What can the government do?
-A A +ASaturday, March 9, 2013
THE inevitable has happened. The Sulu sultan’s men are on the run, pursued relentlessly by Malaysian soldiers and policemen. It’s an uneven fight; the enemy not only enjoys numerical superiority, they have air cover from the military jets and helicopters that have earlier pounded the Sultan’s forces out of their positions.

The sultan’s spokesman said in Manila that their men had re-grouped but they are constantly moving, on foot. And they are hungry.
The Malaysian Prime Minister has made clear what he had in mind for them: “Lay down your arms or be eliminated.” As a Muslim himself, he knows the culture that requires a warrior to choose death over dishonor by surrender. He may have already sealed their fate.
In the meanwhile, the expected exodus of refugees to the Philippines has begun. Or maybe, we should call the movement, return because these are still Filipino citizens even if they have called Sabah home for the most part of their lives. Now, they have to flee back to the life they have avoided because their continued stay in their domicile of choice has become untenable.
The Malaysian government has ordered a crackdown, invoking a draconian law that makes it easy for them to invade the privacy of Filipino homes suspected of harboring the sultan’s men and to detain them on that basis alone. The United Nations has appealed to the Malaysian government for humane treatment of all those involved in or affected by the conflict. I certainly hope they would listen but I wouldn’t be surprised if they wouldn’t.

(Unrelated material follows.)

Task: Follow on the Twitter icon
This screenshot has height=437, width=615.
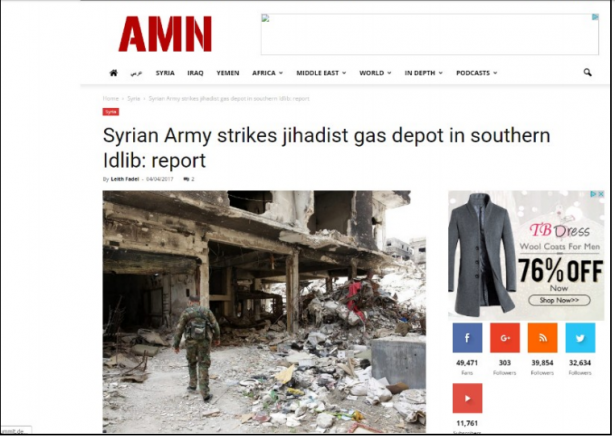Action: tap(580, 338)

In fact, in what could be a clear indication of their hard-line policy towards the invasion, Malaysia has ignored the declaration by Sultan Jamalul Kiram III of, first, a unilateral ceasefire and, then, a cessation of hostilities. Not being schooled in international law, I do not know the distinction between the two terms but it doesn’t matter for purposes of this discussion, since the Malaysians have not positively responded to either.

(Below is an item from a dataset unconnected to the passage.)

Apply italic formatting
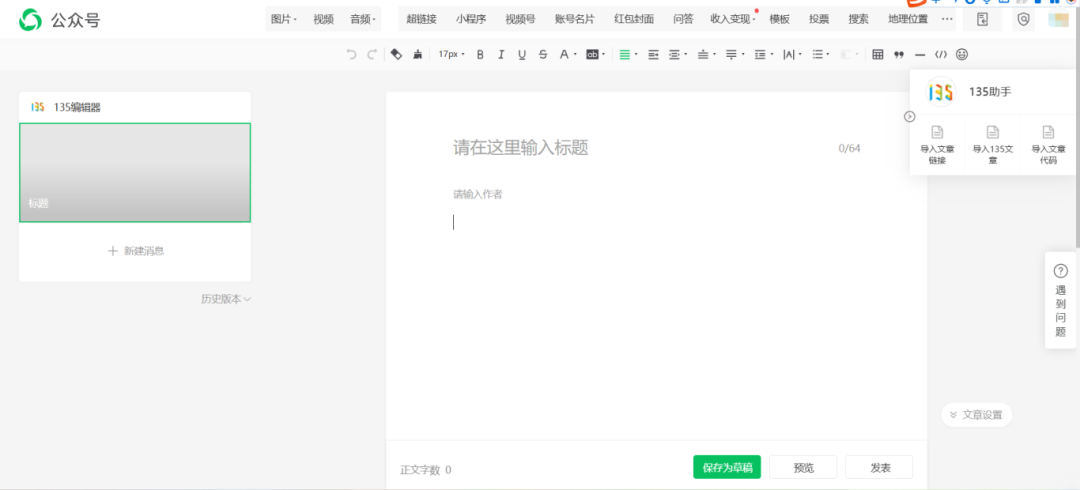This screenshot has height=490, width=1080. click(501, 55)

The question now is where/whom those affected by the conflict can turn to. For example, who will provide food, shelter, social services and employment to the evacuees? Certainly not the grandstanding politicians who tried to squeeze every inch of publicity from the Sabah issue. The government will have to step in, the same government that tried to stop the situation from getting out of hand, after they learned of the movement of the Sultan’s “troops” to Sabah, and got crucified in the process.

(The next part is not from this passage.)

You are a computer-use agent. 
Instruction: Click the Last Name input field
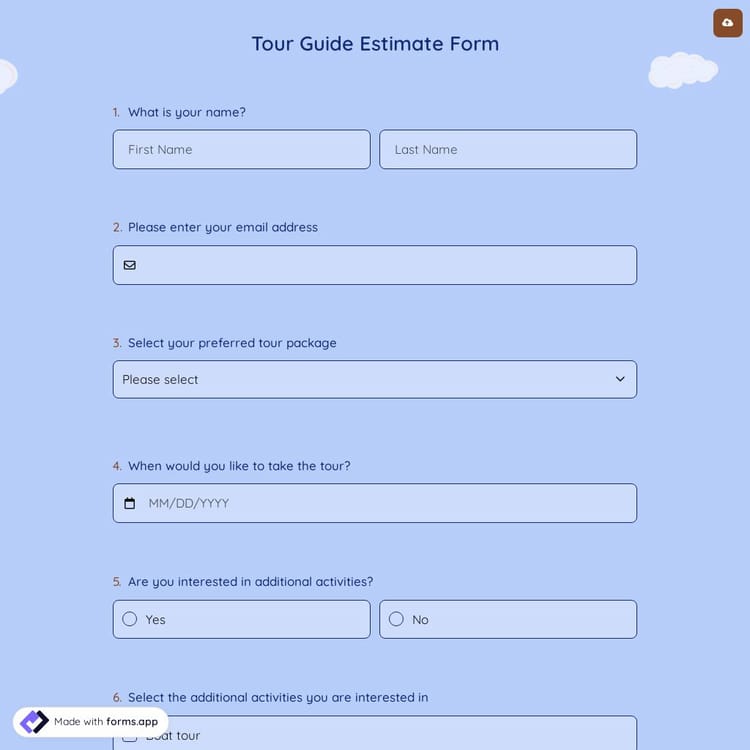[x=508, y=150]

As for the Sultan’s warriors, they may have to fend for themselves with the help of sympathetic compatriots. There is not much that the government can do, according to Department of Foreign Affairs spokesman Raul Hernandez, except to appeal to them to lay down their arms.
“That is what we’ve been trying to ask them to do from the beginning so that further bloodshed could be avoided,” Hernandez told reporters in Manila, according to the Daily Inquirer. Echoing the Malaysian line will not make Hernandez the most popular man among the Sultan’s followers but what can he do under the circumstances? What can the government do?
***
I have always wondered how his nickname was spelled but never got the chance to ask him. Now, I will have to get the answer from other sources whether it was “Derrie”, or “Derry” or “Dearie” that Judge Fortunato de Gracia was called. A heart ailment sealed his lips last week though, as always, he had the last say. He was smiling. Even in death, he was irrepressible.
I would not be surprised if, when the Lord banged the gavel on him, he gave Him his best salute. Today, my dear friend, as you return to ashes, I give you mine.
Published in the Sun.Star Cebu newspaper on March 10, 2013.